O Presidente dos EUA, Donald Trump, instou os líderes europeus a exercerem “pressão económica sobre a China devido ao seu apoio ao esforço de guerra russo”. A nova frente de pressão foi aberta esta quinta-feira, durante uma chamada com os líderes da “Coligação dos Dispostos” que, reunidos em Paris, se prontificaram a prestar garantias de segurança concretas à Ucrânia.
O grupo de países aliados de Kiev, que inclui Portugal, ofereceu-se para garantir a segurança da Ucrânia com uma possível presença militar “em terra, no mar ou no ar”. O Presidente francês, Emmanuel Macron, fez questão de sublinhar que esta força “não tem intenção nem objetivo de travar qualquer guerra contra a Rússia”, mas sim de salvaguardar a soberania ucraniana, uma decisão que conta com o apoio dos Estados Unidos.
O Presidente ucraniano, Volodymyr Zelensky, que participou na chamada, revelou que discutiu com os aliados a necessidade de mais “medidas enérgicas, incluindo económicas” contra a Rússia, bem como a “máxima proteção dos céus ucranianos”.
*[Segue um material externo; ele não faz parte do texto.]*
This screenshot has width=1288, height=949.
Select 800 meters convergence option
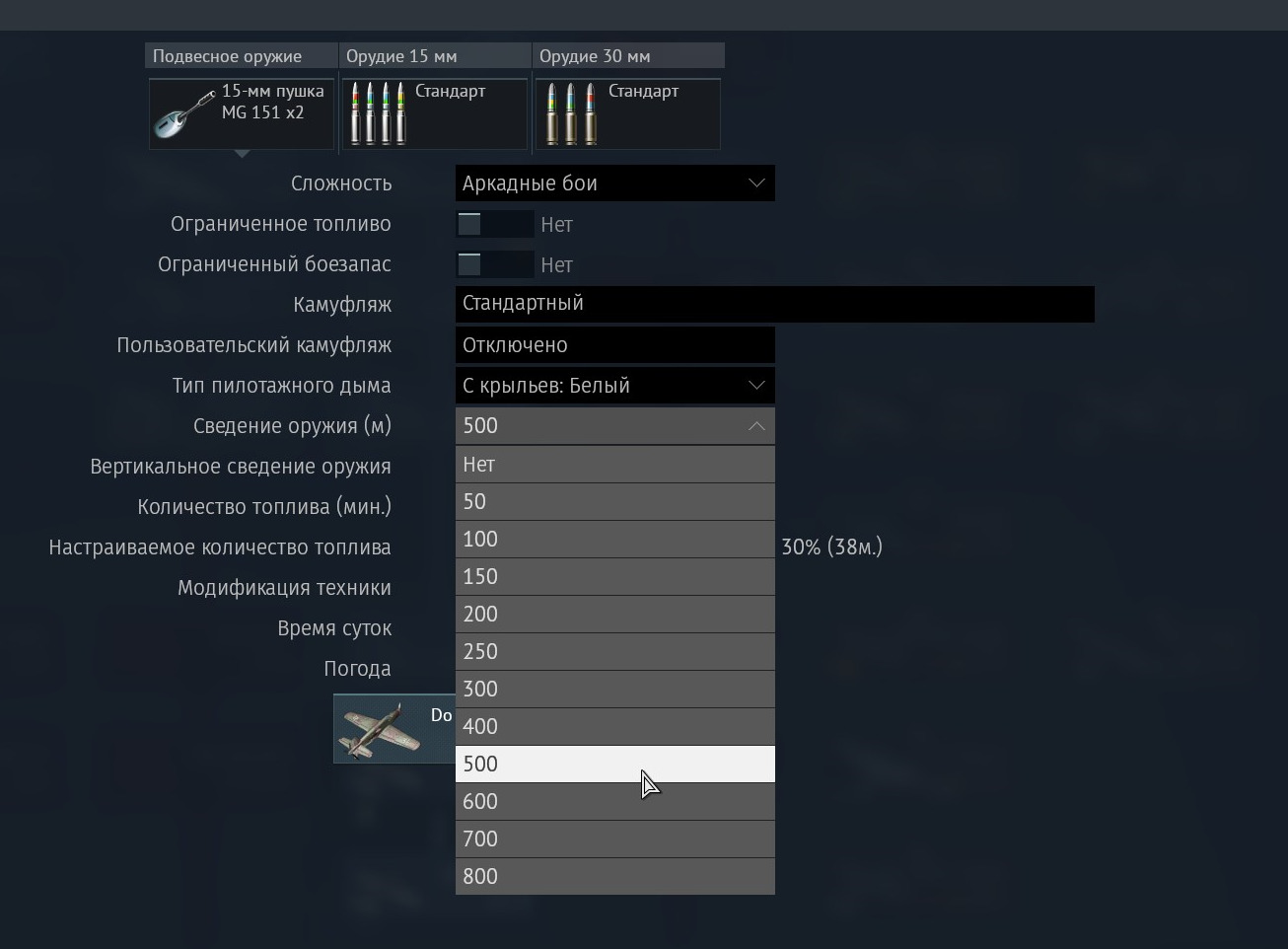(x=614, y=876)
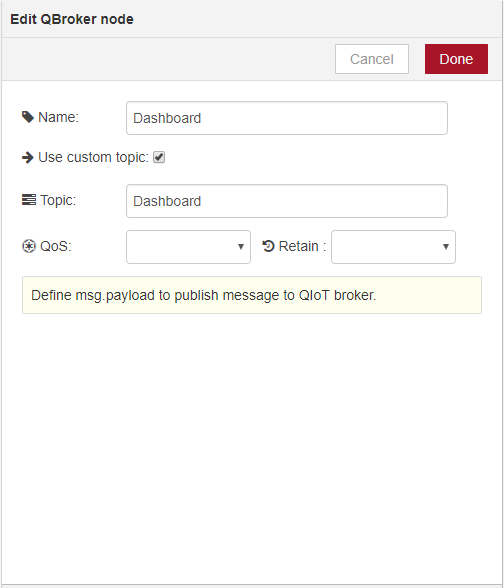Click the Use custom topic label
504x588 pixels.
(93, 158)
Este apelo para pressionar a China marca uma nova fase na abordagem de Trump, cujas tentativas de mediar um acordo direto entre Moscovo e Kiev “não deram em nada”. Apesar de já ter sancionado a Índia por comprar petróleo russo, Washington tem hesitado em tomar medidas semelhantes contra a China, mas o Presidente norte-americano tem vindo a endurecer o seu discurso contra Pequim.